> [TASK DESCRIPTION] Print every entry exactly as written.

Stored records
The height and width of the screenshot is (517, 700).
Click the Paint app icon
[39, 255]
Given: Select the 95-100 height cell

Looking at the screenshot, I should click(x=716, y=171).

> [ANSWER TO THIS EXERCISE]
The height and width of the screenshot is (517, 700).
Click the Paint app icon
[39, 255]
Given: Select the 95-100 height cell

Looking at the screenshot, I should click(x=716, y=171).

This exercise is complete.